What is “Tech Neck?” The longer a person looks down at a device, the more the musculoskeletal system adapts to this new posture and makes it harder to correct. The muscles and connective tissue lengthen and shorten to perseverate the posture, compounding the issue.

One of our biggest concerns is children developing irreversible spinal changes due to poor posture while using handheld devices. There has been recent controversy over supposed “horns” forming on children’s skulls due to these stresses reported by The Washington Post. And while the research is still burgeoning and inconclusive, what will today’s childrens’ spines look like in 10-20 years from now? Is it possible they could develop a new form of scoliosis?

Children tend to be more flexible than adults and may not feel the strain of these poor habits until they are very difficult to correct. The example of this posture typically seen on the subway is when the person’s neck almost looks broken at
the shoulder level, hinging downward at a sharp angle.
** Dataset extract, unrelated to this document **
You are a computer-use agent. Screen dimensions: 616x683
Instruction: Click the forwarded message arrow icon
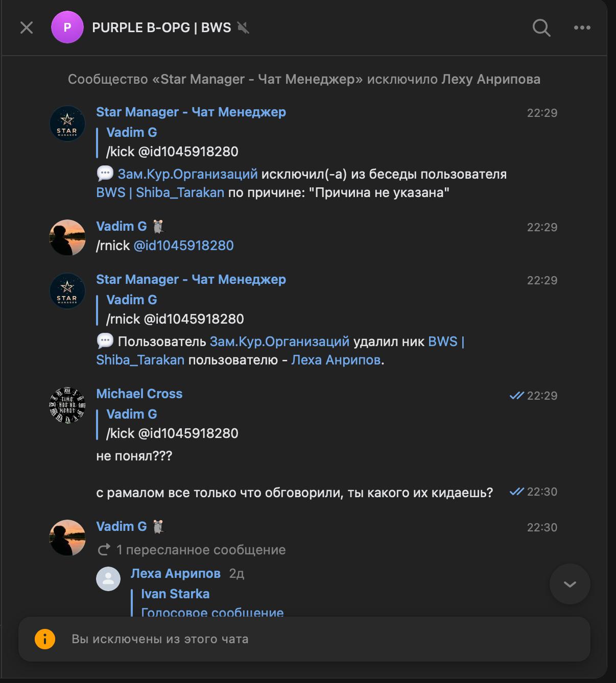[104, 550]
Holding the cell phone or tablet at chin or eye level will help stop neck and shoulder pain caused by poor posture.

More often adults are working remotely from their offices and they don’t get to use their ergonomically designed chair and desk.
Instead they are at home on the couch or in bed with lacking postural support and a handheld device held too low.


  1. To alleviate the strain on your arms, try resting your elbows near your rib cage if external armrest is available.
  2. When working make sure to maintain ergonomic posture while sitting at a desk or table.
  3. If you have to use a laptop or phone on the couch, use books or pillows to prop up your device up so that you don’t have to look down as much and make sure you have a pillow behind their low back.
  4. Take standing/walking breaks every 20-40 minutes to reset your postural muscles and stretch muscles that typically shorten while sitting.
  5. To help stick with this routine, there are apps for Apple and on Google Play and timers on most devices to remind them.
  6. Also, for more gadgets to help you in your postural goals, follow this link from Coworkaholic.

So while our dependence on technology will continue to expand, there are postural, ergonomic, and even technological fixes we can employ to avoid pain. If the above do not take care of all of your symptoms, you should seek out a well-recommended physical therapist. They can further guide you to a symptom-free, symbiotic relationship with your tech. For more tips on how to prevent Tech Neck” check out this great post from New York Presbyterian: Health Matters with Dr. K. Daniel Riew who writes: “ At just 45 degrees, your neck muscles are doing the work of lifting a 50 lb. bag of potatoes.”